Intervention d’André Malraux
Depuis 10 ans le fascisme étend sur le moitié de l’Europe ses grandes ailes noires.
… Depuis 10 ans le fascisme étend sur la moitié de l'Europe ses grandes ailes noires. Si nous exceptons la France et l'Angleterre, nous pouvons dire qu'il tient à peu près la totalité du monde, sauf la Russie…
André Gide a fait allusion tout à l'heure à la comparaison qui peut être faite entre la terreur rouge et la terreur hitlérienne. Oui ! nous devrons agir et avant qu'il soit longtemps mener une action sans contre sang.
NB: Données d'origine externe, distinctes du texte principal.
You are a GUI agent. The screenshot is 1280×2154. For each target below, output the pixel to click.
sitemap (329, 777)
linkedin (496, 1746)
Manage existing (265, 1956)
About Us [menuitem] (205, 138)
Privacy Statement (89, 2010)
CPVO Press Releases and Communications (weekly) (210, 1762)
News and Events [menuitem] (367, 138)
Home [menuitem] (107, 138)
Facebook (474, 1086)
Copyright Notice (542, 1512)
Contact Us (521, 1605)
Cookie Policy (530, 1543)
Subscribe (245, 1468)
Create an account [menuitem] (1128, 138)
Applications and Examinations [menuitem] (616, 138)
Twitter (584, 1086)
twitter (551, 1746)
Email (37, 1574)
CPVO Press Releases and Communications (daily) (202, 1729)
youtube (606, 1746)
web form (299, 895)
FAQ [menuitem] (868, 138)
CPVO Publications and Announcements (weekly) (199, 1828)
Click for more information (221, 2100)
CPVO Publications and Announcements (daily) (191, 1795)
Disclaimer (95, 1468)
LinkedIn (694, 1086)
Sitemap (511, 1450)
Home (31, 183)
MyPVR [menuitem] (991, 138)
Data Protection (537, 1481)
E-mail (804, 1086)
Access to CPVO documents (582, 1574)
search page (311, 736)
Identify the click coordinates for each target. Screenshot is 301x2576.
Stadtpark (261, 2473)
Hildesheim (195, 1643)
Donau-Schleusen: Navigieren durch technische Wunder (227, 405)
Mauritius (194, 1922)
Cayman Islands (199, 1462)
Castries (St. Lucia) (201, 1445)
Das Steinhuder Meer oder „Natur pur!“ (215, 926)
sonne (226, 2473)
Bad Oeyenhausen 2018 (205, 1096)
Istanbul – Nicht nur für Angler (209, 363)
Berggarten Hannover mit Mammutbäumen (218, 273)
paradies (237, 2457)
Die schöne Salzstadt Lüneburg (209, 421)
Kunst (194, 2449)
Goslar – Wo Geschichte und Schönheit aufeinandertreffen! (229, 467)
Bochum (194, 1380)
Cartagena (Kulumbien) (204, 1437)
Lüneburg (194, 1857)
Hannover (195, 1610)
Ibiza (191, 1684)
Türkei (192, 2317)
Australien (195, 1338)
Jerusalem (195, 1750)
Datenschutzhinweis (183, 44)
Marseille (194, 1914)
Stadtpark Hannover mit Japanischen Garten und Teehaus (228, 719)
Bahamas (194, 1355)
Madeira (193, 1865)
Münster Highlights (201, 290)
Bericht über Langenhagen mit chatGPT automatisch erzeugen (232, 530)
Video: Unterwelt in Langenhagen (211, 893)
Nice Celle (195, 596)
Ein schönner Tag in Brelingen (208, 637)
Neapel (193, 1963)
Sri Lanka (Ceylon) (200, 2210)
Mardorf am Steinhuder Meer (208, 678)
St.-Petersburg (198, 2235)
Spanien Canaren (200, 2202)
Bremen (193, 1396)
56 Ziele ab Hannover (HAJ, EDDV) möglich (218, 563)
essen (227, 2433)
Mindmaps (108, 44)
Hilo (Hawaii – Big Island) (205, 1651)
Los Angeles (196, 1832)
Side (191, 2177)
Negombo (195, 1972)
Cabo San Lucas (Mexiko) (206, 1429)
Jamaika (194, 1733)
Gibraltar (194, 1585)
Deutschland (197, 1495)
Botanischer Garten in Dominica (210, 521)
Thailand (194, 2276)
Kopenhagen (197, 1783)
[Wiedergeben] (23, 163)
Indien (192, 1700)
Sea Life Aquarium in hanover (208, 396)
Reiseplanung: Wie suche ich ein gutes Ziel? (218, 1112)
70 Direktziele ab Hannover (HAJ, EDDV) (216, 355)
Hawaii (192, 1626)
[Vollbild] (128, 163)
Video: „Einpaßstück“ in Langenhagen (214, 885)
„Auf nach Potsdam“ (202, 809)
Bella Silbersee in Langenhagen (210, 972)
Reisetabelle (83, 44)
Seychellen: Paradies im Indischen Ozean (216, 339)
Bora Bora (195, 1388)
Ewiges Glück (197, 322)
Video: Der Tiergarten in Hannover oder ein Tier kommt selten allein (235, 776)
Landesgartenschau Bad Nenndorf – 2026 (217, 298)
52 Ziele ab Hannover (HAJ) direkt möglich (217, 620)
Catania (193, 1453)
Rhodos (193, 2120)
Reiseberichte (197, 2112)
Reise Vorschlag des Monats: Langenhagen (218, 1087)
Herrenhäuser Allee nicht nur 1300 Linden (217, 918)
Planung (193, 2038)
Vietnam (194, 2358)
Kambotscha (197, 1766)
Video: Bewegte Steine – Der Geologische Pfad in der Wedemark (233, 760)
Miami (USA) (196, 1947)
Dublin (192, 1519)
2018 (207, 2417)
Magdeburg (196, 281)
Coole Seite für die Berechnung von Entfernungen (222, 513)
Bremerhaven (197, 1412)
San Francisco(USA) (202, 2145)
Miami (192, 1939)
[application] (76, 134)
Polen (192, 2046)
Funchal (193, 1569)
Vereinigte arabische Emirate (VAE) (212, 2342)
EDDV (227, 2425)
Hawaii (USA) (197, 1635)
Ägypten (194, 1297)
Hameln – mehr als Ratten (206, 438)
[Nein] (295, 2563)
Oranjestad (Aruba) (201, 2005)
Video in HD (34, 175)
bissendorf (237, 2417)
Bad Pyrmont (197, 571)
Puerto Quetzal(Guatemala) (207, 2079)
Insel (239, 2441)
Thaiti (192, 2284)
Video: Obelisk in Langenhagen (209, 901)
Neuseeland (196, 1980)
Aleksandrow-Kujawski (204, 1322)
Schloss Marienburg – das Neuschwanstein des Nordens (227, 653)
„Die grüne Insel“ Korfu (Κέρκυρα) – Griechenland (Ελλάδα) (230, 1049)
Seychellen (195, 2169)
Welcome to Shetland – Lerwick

Il faudrait tout de même savoir quelle réponse concrète nous pouvons apporter ici. Elle me paraît avoir deux aspects. Je voudrais que nos protestations portent avant tout l'hommage fraternel des écrivains français aux écrivains allemands qui non seulement sont venus, mais nous ont fait le grand honneur de compter suffisamment sur nous pour savoir qu'ils seraient, ici, reçus.
Je voudrais dire encore que tous ceux qui sont persécutés aujourd'hui en Allemagne ne le sont pas tellement comme marxistes, et que, marxistes ou non, ce que ces écrivains ressentent avant tout, c'est la volonté de dignité.
Tout artiste doit choisir entre deux possibilités, c'est d'être de ceux qu'on paie ou de ceux qu'on appelle, et ceux qui sont ici ont choisi d'être appelés et non payés.
Avant tout le fascisme allemand nous montre que nous sommes peut-être en face de la guerre; n'oublions pas que nous devons faire les uns et les autres tout notre possible pour que la guerre n'ait pas lieu. Néanmoins si une guerre éclate – et c'est là que nous devons prendre nos responsabilités – nous savons comment elle éclatera, nous savons pourquoi; comme l'a dit Guéhenno, nous avons à faire à un gouvernement de sourds, tout ce que nous disons pour protester, nous le disons en vain et nous le savons. A un tel état de choses qui n'est lui-même qu'une menace, nous ne pouvons répondre que par une menace : quel que soit notre désir d'unité ouvrière nous saurons toujours trouver ceux qui servent véritablement le prolétariat; en cas de guerre, même si la Russie n'y est pas engagée, nous nous tournerons par la pensée vers Moscou, nous nous tournerons vers l'Armée Rouge.